• _EXCERPT_
※ ※ ※
From: Ross Johnson <rpj@callisto.canberra.edu.au>
To: pthreads-win32@sources.redhat.com
Subject: Reuse of Thread IDs
Date: Thu, 14 Aug 2003 10:38:00 -0000 [thread overview]
Message-ID: <3F3B6678.7060401@callisto.canberra.edu.au> (raw)
Hi all,
Nicolas Barry has discovered that a couple of routines
(pthread_getschedparam etc) had rather iffy thread validation checks
that could ultimately segfault due to pthread_t being a simple pointer
to alloced memory that was being freed on thread exit. This weakness in
the library hasn't been entirely unanticipated though, but it's time has
arrived.
These routines also returned an incorrect error value (EINVAL instead or
ESRCH).
As a result, I've changed the way that threads are managed slightly.
The validation check is now stronger and goes as far as checking the
validity of the underlying Win32 thread HANDLE stored in the POSIX
thread handle. To make work, the library (as of the current CVS version)
now no longer frees pthread structs when a thread exits. Instead it
pushes disused structs onto a LIFO stack (implemented as a simple
guarded linked list). Thread handles are still calloced if no disused
handles are available.
※ ※ ※
• _COLLECTED DATA_

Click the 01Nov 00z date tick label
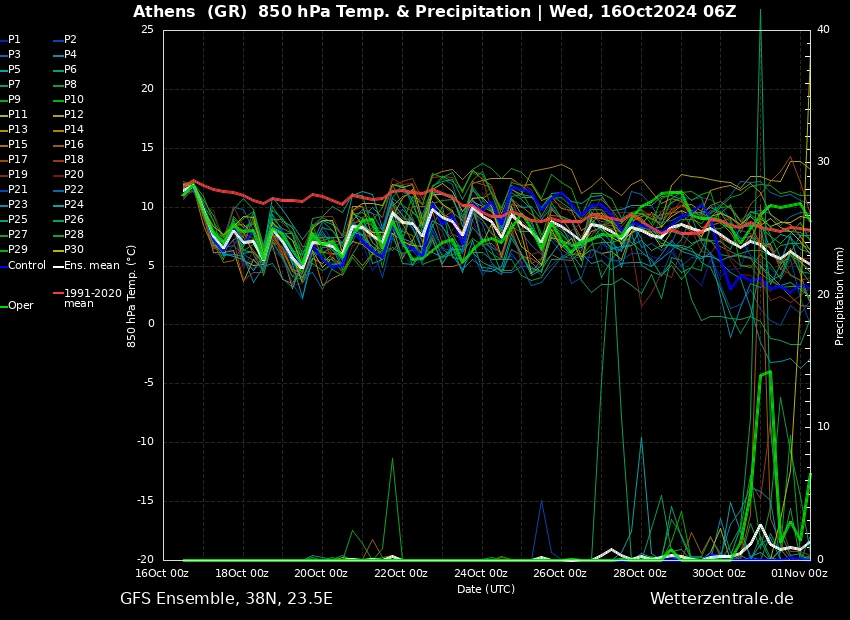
※ ※ ※
• _TASK DESCRIPTION_
Reproduce word for word the email above on the reuse of thread IDs, from its header lines through its last sentence.

• _EXERCISE SOLUTION_
From: Ross Johnson <rpj@callisto.canberra.edu.au>
To: pthreads-win32@sources.redhat.com
Subject: Reuse of Thread IDs
Date: Thu, 14 Aug 2003 10:38:00 -0000 [thread overview]
Message-ID: <3F3B6678.7060401@callisto.canberra.edu.au> (raw)
Hi all,
Nicolas Barry has discovered that a couple of routines
(pthread_getschedparam etc) had rather iffy thread validation checks
that could ultimately segfault due to pthread_t being a simple pointer
to alloced memory that was being freed on thread exit. This weakness in
the library hasn't been entirely unanticipated though, but it's time has
arrived.
These routines also returned an incorrect error value (EINVAL instead or
ESRCH).
As a result, I've changed the way that threads are managed slightly.
The validation check is now stronger and goes as far as checking the
validity of the underlying Win32 thread HANDLE stored in the POSIX
thread handle. To make work, the library (as of the current CVS version)
now no longer frees pthread structs when a thread exits. Instead it
pushes disused structs onto a LIFO stack (implemented as a simple
guarded linked list). Thread handles are still calloced if no disused
handles are available.